Le nom de ma mère. Un fichier qui lui était consacré et potentiellement, un fichier qui contenait les réponses que je recherchais avec tellement de vigueur depuis lors. J'élevai le chef vers Chul, tant occupé pour daigner m'arrêter dans ma quête. Je n'hésitai plus et ouvris les pages. Des peintures de sa sublime figure et des lettres lui étant adressées, d'autres qu'elle ne reçut jamais... La plupart était pour mon père, d'autres de Yeonsan-Gun. Il y en avait quelques-unes pour A-Ra, encore pour moi... Une autre pour Tae-Hyung. L'envie de les lire me tint. Le temps manquait, je devais tout emporter. Parmi les feuillets, des documents d'identité au son de Jeon Ae-Cha. Parmi ceux-là, le Jeon Il-Nam. Et encore parmi eux, des volantes rassemblées en un registre où étaient inscrits les noms des membres de notre petite famille si détruite. Malgré moi, un sanglot m'étrangla à mes découvertes soudaines.
"J E O N A E - C H A : EXÉCUTÉE LE 30 DÉCEMBRE 1489 À LA SUITE D'UN AN D'EMPRISONNEMENT".
"MOTIF : HAUTE-TRAHISON".
Et une flopée d'explications s'ensuivit. Explications que je ne parvins pas à lire. Tae-Hyung me gratifiait encore de cours pour apprendre à déchiffrer la lecture. Ce n'était pas assez. Je ne savais pas en lire autant que là. De plus, un quart de la page manquait, arraché, la plaie. Je me pinçai la lippe, terriblement frustré. C'était illisible et il n'y avait de doute sur le fait qu'une tierce personne s'était arrangé pour que je ne trouve jamais le coupable. Le défunt roi détenait cette paperasse ; il avait connaissance de mon existence, de celle de A-Ra. Et Tae-Hyung, comment pourrait-il détenir ces documents sans en connaître la réalité ? Bordel, Jeong-Guk, quand est-ce que tu apprendras ?

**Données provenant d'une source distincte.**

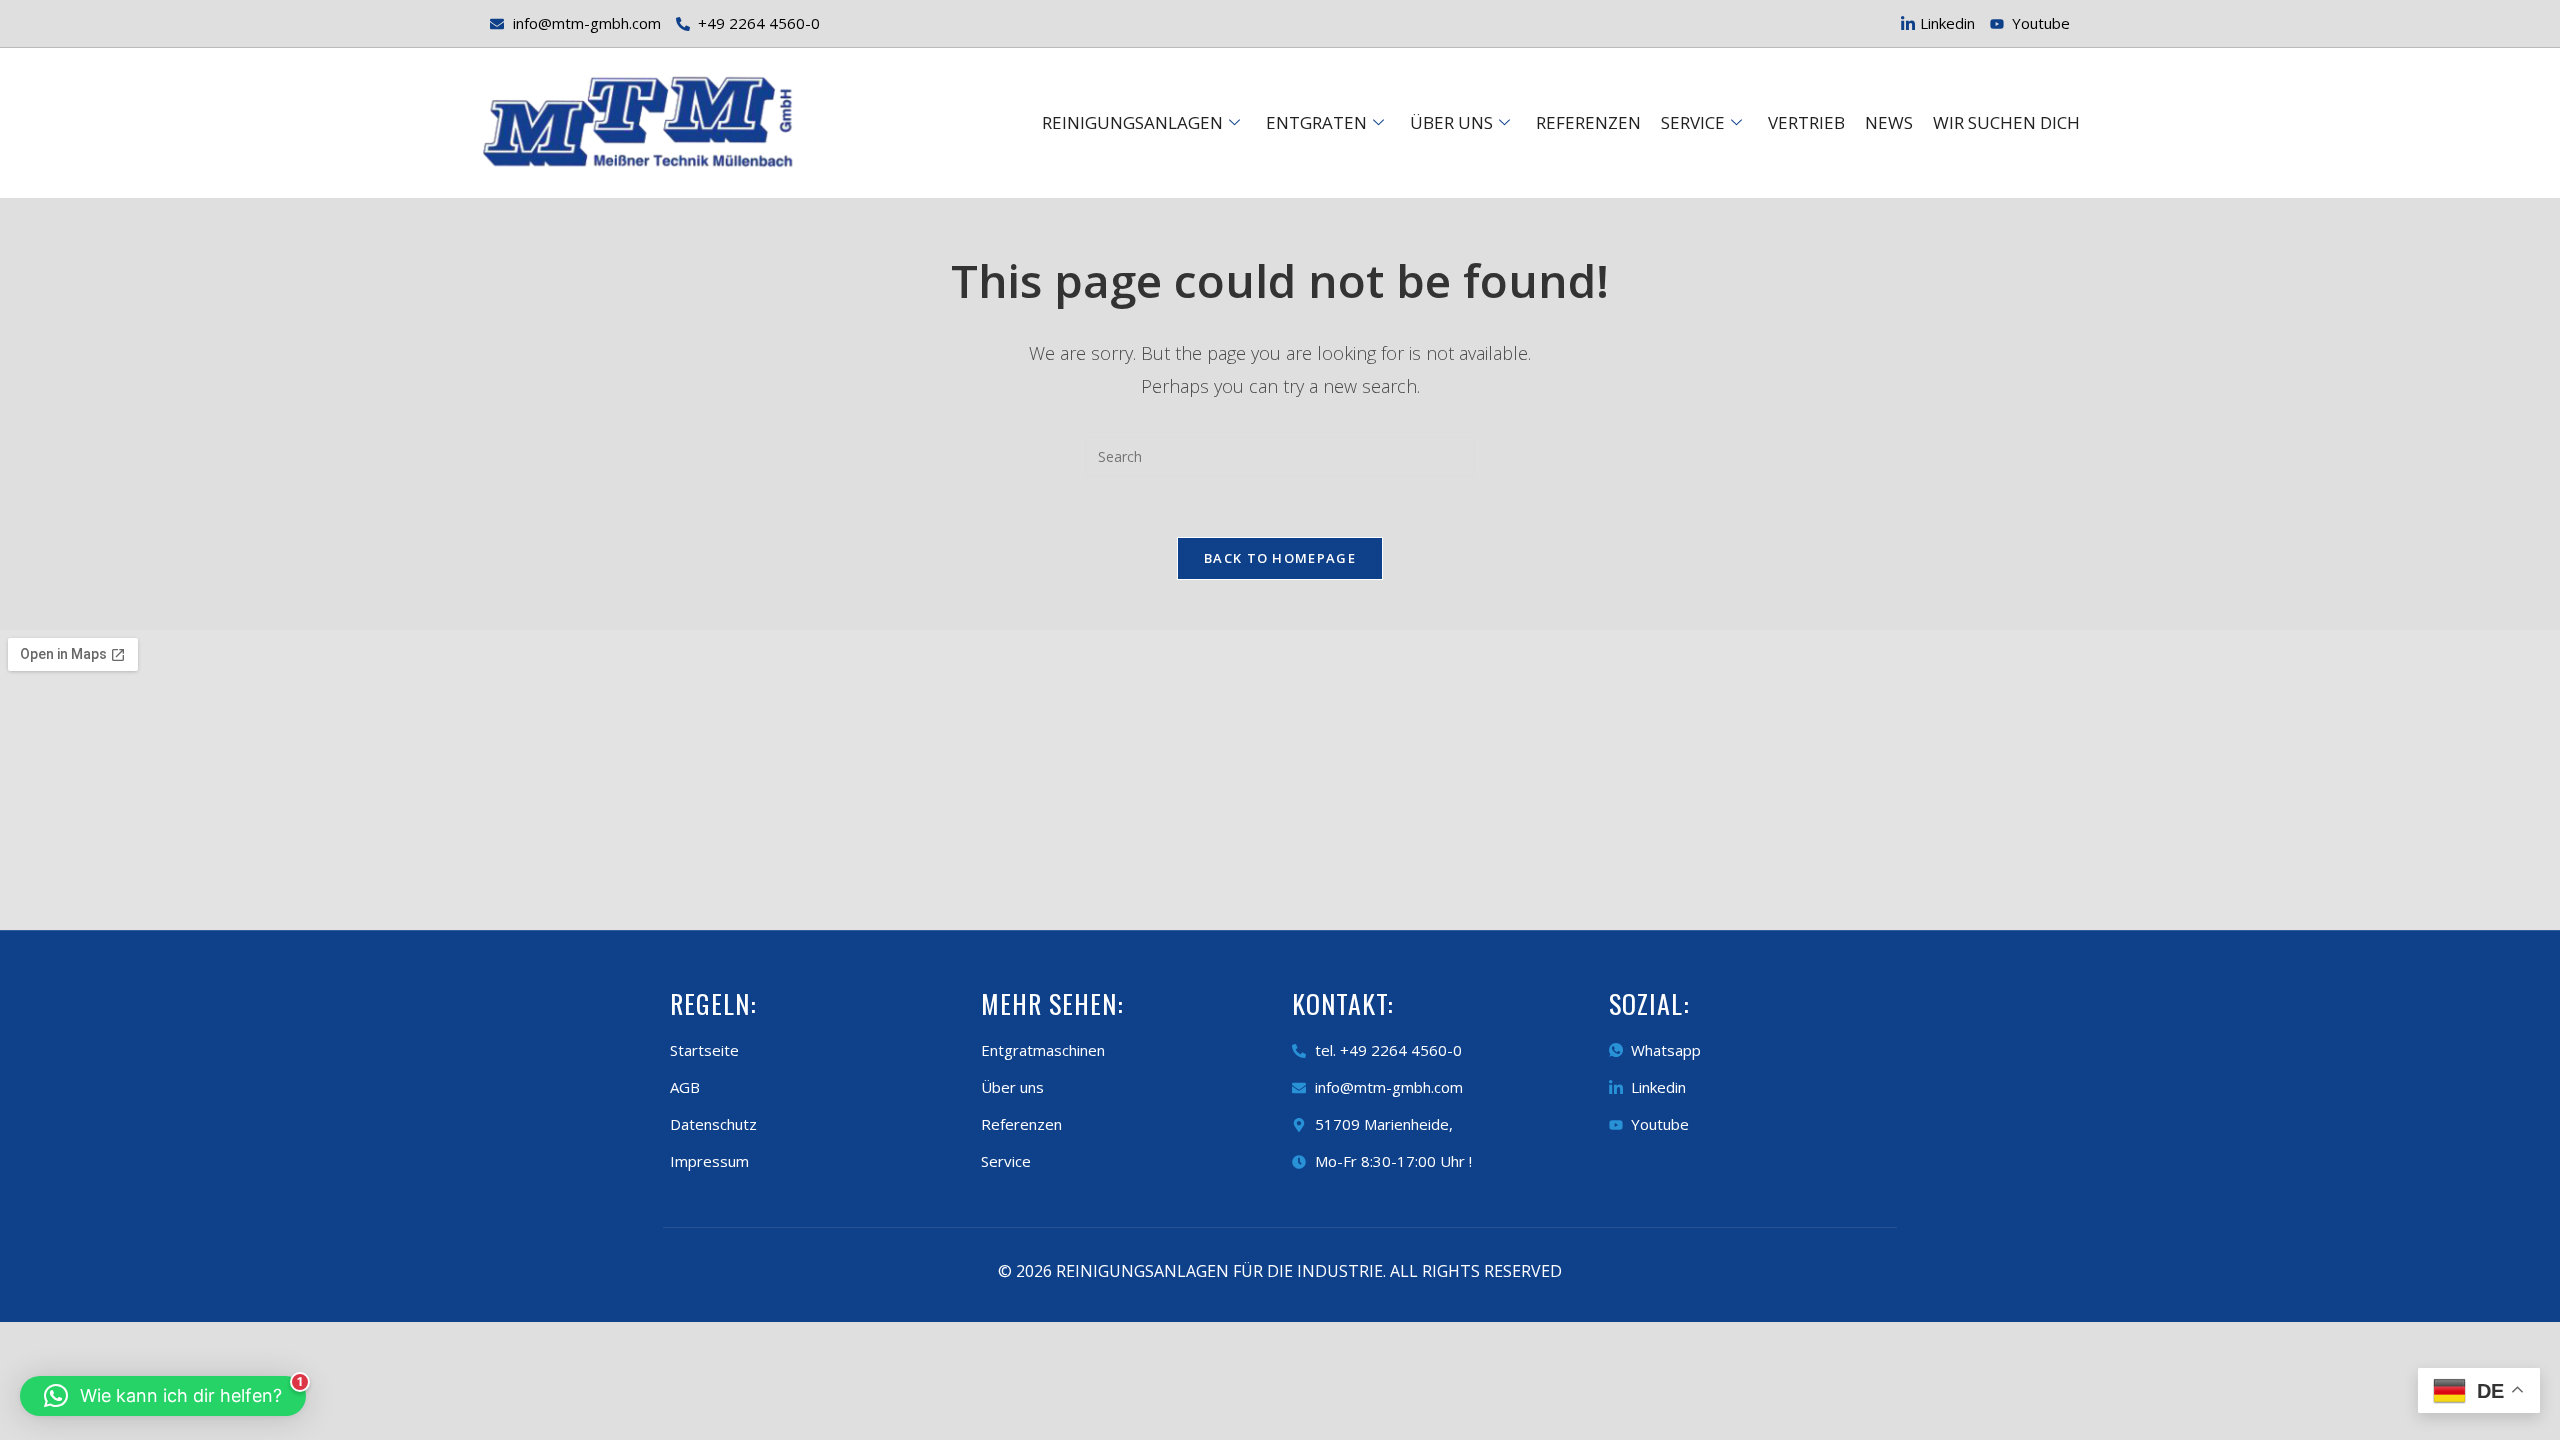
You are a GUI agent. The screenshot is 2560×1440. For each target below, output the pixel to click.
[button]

Je dépliai nonchalamment le livret de famille. Sur la première feuille se situait l'état civil de mes deux parents puis sur une deuxième, un vide - là où auraient dû se trouver celui de ma sœur et le mien... Un dernier restait à part, inintelligible mais pas suffisamment pour que je ne puisse y déchiffrer le nom de Kim Tae-Hyung le Kim.
"J E O N T A E - H Y U N G : AÎNÉ".
Une douce bourrasque redressa les pores de ma peau. Un hoquet me lança et mon corps réagit à l'information balançante sous mes yeux effarés. Mes fesses touchèrent le sol ; je me débridai en priant pour que ce papier ne soit qu'un leurre, ne soit que la chimère d'un homme amoureux qui ne serait voué qu'à la douleur. Pas lui. Pas mon Kim, je le refusais.